Extrait présenté:
Seul le Smig est légalement indexé sur la hausse des prix. Aucune obligation ne contraint les entreprises à revaloriser les salaires des travailleurs percevant plus que le minimum légal. Crédit photo : Archives TI.
Seul le Smig est légalement indexé sur la hausse des prix. Aucune obligation ne contraint les entreprises à revaloriser les salaires des travailleurs percevant plus que le minimum légal. Crédit photo : Archives TI.
 Tahiti, le 23 mai 2023 - Si la valorisation du Smig est légalement indexée à l'inflation, en ayant été revalorisé cinq fois depuis 2021, aucune obligation ne contraint les employeurs à augmenter les travailleurs percevant plus que le salaire minimum garanti. Ainsi, alors que le Smig a grimpé de 13,3% ces trois dernières années, le salaire moyen n'a lui augmenté que de 4,5%. Ce rattrapage des bas salaires par le Smig appauvrit inexorablement la classe moyenne, celle des “oubliés” de l'inflation, alors que 30,5% des salariés recensés par la CPS ont un salaire brut mensuel de moins de 200 000 francs.

Actions à mener:
(1) Répondez à ces questions sur l'extrait consacré au Smig :
(a) À qui est attribué le crédit photo ?
(b) Combien de fois le Smig a-t-il été revalorisé depuis 2021 ?
(c) Quelle part des salariés recensés par la CPS touche un salaire brut mensuel de moins de 200 000 francs ?
(2) Recopiez fidèlement le passage de l'extrait consacré au Smig, de « Tahiti, le 23 » à « 200 000 francs. ».

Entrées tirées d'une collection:
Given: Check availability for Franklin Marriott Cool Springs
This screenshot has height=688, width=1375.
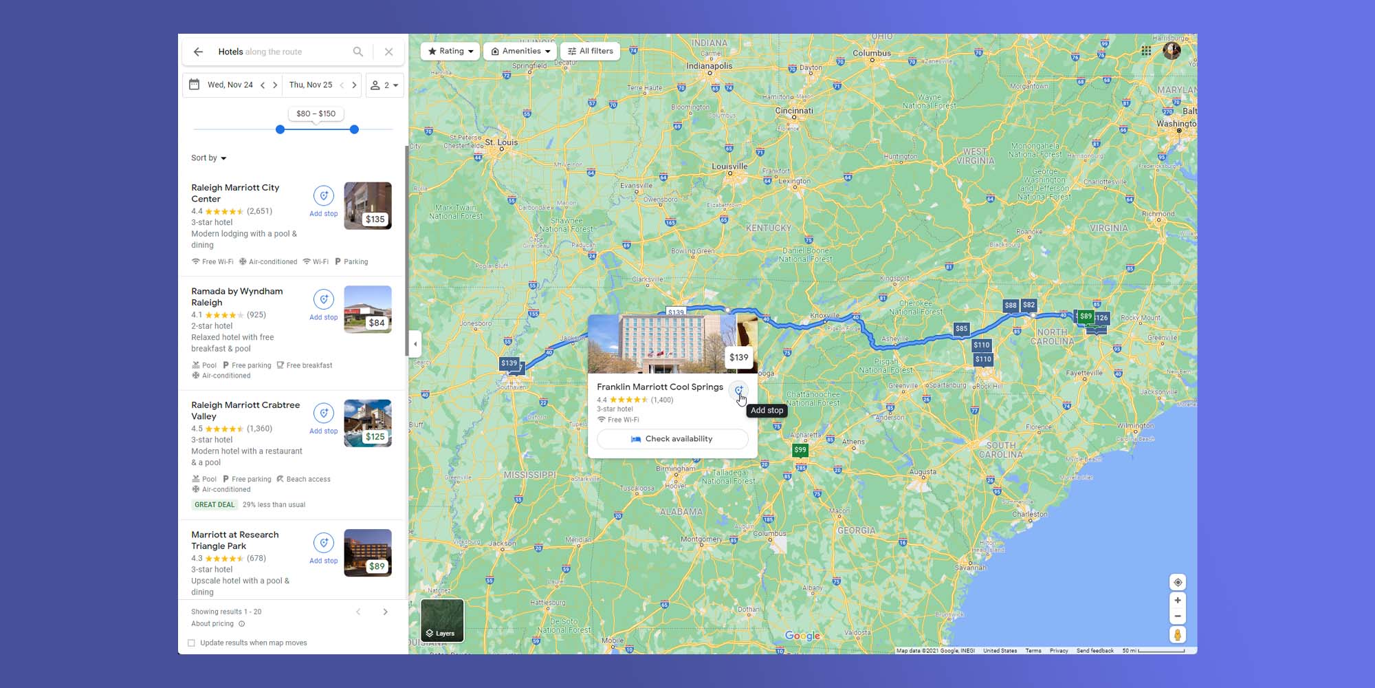Looking at the screenshot, I should (672, 439).
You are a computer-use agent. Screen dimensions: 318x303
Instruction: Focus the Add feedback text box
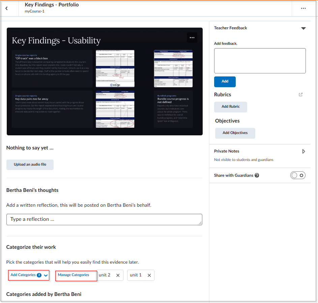[260, 61]
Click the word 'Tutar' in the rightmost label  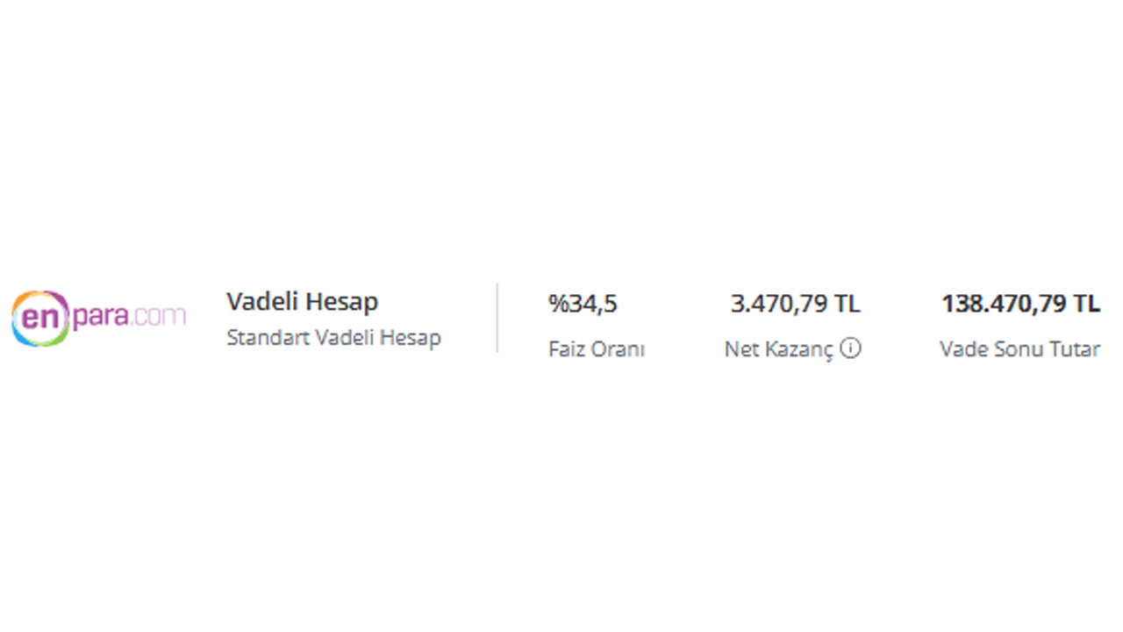point(1073,349)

Réponses par tâche:
(1)
(a) Aux Archives TI.
(b) Cinq fois.
(c) 30,5 %.

(2)
Tahiti, le 23 mai 2023 - Si la valorisation du Smig est légalement indexée à l'inflation, en ayant été revalorisé cinq fois depuis 2021, aucune obligation ne contraint les employeurs à augmenter les travailleurs percevant plus que le salaire minimum garanti. Ainsi, alors que le Smig a grimpé de 13,3% ces trois dernières années, le salaire moyen n'a lui augmenté que de 4,5%. Ce rattrapage des bas salaires par le Smig appauvrit inexorablement la classe moyenne, celle des “oubliés” de l'inflation, alors que 30,5% des salariés recensés par la CPS ont un salaire brut mensuel de moins de 200 000 francs.